## LISTED RECORDS:
════════
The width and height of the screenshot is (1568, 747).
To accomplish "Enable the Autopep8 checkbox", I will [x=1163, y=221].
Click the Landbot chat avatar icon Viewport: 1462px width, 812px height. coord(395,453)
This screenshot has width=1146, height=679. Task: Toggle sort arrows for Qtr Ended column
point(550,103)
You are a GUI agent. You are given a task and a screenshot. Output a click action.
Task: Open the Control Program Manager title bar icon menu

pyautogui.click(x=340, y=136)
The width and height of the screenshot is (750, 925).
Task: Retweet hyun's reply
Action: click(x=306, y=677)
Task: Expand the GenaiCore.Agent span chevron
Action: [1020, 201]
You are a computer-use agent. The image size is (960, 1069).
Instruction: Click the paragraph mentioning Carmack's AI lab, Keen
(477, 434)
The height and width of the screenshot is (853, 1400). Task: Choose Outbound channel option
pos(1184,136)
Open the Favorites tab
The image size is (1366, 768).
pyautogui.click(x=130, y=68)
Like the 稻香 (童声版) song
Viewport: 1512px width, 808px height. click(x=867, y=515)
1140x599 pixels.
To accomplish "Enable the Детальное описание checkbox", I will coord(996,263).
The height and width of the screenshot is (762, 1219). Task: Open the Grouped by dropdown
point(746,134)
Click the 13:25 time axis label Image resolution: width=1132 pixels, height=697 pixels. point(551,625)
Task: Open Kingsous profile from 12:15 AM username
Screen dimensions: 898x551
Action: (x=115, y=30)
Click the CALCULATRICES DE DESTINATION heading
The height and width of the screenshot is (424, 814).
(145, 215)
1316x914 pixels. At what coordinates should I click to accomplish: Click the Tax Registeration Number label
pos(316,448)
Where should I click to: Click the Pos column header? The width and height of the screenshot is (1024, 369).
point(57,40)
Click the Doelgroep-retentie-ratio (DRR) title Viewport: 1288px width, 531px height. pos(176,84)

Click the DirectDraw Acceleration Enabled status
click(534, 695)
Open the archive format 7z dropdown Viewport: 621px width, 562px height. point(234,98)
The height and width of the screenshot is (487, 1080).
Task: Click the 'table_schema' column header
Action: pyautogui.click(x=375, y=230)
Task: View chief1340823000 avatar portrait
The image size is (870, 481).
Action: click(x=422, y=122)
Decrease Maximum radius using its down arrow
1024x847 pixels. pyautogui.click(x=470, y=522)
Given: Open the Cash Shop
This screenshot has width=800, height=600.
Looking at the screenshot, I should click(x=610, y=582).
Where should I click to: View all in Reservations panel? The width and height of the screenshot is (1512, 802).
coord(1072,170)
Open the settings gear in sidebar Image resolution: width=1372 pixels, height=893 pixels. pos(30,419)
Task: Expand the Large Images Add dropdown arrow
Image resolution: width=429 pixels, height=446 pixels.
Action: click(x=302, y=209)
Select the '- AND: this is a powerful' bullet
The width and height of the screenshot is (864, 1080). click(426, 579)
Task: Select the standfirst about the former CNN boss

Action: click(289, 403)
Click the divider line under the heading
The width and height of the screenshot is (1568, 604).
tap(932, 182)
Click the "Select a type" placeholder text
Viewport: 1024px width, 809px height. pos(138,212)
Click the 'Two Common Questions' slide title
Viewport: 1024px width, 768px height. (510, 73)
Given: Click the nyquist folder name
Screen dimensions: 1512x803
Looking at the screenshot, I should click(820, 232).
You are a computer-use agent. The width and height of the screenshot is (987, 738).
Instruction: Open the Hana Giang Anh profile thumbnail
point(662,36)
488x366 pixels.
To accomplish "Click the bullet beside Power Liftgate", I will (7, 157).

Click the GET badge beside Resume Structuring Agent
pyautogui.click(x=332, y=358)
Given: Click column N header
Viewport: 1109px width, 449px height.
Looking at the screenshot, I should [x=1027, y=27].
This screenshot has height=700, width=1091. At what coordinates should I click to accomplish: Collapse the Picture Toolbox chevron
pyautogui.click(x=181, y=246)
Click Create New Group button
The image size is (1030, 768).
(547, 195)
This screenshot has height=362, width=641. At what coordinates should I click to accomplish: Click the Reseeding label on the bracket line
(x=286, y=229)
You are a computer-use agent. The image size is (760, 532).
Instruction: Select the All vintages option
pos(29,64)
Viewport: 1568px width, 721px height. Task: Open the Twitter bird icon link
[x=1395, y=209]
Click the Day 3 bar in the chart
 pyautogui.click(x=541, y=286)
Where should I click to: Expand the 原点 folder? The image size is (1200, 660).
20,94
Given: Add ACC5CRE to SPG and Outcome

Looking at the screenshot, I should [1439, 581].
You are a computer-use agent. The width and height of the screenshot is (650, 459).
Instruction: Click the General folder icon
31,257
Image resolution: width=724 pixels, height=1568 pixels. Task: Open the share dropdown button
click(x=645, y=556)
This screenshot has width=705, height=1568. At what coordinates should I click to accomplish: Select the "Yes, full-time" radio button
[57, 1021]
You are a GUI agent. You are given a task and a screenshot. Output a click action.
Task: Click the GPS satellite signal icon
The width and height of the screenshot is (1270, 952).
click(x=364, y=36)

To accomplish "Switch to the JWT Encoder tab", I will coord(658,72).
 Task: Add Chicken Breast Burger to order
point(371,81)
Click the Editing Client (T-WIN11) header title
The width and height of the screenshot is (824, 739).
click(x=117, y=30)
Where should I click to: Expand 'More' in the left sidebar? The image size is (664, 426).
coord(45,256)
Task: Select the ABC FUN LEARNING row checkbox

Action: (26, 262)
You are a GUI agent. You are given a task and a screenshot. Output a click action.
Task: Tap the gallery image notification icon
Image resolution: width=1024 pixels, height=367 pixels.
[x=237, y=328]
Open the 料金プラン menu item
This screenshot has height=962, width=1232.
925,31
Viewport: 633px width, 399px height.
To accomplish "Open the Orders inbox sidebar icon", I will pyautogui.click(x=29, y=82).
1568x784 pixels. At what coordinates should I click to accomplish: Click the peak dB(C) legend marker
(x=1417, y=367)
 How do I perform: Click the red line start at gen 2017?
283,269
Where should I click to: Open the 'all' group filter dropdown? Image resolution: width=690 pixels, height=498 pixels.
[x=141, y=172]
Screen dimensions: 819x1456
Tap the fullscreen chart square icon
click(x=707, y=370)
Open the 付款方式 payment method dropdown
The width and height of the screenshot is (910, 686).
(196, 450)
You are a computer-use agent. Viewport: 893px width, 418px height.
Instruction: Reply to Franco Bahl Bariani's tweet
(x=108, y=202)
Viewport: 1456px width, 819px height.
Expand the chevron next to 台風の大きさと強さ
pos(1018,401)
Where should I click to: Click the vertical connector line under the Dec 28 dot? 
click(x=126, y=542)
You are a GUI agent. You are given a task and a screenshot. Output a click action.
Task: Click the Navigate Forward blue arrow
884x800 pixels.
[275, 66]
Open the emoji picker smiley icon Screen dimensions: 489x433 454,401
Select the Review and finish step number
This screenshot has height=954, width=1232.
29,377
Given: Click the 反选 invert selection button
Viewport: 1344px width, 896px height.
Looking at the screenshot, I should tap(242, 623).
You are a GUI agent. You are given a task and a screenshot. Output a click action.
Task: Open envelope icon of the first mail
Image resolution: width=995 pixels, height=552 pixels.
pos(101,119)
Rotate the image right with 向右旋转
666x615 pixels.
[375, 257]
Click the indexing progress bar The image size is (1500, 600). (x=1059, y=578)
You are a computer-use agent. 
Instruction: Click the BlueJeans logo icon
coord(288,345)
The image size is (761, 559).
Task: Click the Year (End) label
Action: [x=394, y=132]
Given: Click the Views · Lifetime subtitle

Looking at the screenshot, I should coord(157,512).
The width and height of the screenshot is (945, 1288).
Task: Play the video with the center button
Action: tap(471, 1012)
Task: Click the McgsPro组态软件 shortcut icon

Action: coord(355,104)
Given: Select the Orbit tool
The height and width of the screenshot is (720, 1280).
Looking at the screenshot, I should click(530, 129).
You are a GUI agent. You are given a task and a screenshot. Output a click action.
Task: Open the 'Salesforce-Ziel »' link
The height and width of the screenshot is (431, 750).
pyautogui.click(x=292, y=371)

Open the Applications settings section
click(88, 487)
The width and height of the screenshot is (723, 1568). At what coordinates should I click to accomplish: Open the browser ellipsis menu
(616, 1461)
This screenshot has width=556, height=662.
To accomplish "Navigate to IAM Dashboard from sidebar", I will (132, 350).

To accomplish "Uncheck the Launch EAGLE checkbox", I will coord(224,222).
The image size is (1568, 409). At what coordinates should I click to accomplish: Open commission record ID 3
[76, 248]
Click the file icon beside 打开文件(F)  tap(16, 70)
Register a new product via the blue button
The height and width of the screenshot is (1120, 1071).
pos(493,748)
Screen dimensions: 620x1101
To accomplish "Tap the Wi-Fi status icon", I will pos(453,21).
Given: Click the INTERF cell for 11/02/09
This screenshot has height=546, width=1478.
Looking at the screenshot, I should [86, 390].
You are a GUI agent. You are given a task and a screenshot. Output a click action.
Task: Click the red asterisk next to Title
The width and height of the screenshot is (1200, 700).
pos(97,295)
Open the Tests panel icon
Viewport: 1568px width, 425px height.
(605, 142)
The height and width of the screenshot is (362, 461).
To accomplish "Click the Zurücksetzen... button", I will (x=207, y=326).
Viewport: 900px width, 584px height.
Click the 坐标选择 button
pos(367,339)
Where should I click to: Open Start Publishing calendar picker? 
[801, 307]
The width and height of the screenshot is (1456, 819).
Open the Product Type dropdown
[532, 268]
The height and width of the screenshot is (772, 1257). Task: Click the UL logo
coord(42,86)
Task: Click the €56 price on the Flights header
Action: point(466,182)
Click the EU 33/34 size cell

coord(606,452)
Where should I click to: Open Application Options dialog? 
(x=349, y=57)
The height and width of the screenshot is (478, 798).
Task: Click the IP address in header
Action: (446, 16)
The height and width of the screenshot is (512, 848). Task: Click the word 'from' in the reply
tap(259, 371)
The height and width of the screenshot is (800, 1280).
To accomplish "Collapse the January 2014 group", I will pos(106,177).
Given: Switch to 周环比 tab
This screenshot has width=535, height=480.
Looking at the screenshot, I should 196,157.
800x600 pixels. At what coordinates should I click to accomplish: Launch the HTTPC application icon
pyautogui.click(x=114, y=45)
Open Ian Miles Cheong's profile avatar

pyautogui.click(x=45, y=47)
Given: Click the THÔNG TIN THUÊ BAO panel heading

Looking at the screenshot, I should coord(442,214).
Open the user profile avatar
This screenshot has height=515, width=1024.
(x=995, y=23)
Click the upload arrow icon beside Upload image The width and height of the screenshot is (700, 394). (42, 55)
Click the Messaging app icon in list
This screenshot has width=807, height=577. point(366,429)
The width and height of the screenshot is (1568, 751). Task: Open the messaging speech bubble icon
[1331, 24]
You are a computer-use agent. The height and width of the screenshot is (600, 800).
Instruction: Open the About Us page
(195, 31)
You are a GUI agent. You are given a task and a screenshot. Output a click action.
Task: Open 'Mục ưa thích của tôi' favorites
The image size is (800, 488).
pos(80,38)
════════
## YOUR INSTRUCTIONS:
Copy the material word for word, starting at the line containing "Viewport: 1568px width, 721px" and ending at the line containing "click(x=645, y=556)".

## CORRECT RESPONSE:
Viewport: 1568px width, 721px height. Task: Open the Twitter bird icon link
[x=1395, y=209]
Click the Day 3 bar in the chart
 pyautogui.click(x=541, y=286)
Where should I click to: Expand the 原点 folder? The image size is (1200, 660).
20,94
Given: Add ACC5CRE to SPG and Outcome

Looking at the screenshot, I should [1439, 581].
You are a computer-use agent. The width and height of the screenshot is (650, 459).
Instruction: Click the General folder icon
31,257
Image resolution: width=724 pixels, height=1568 pixels. Task: Open the share dropdown button
click(x=645, y=556)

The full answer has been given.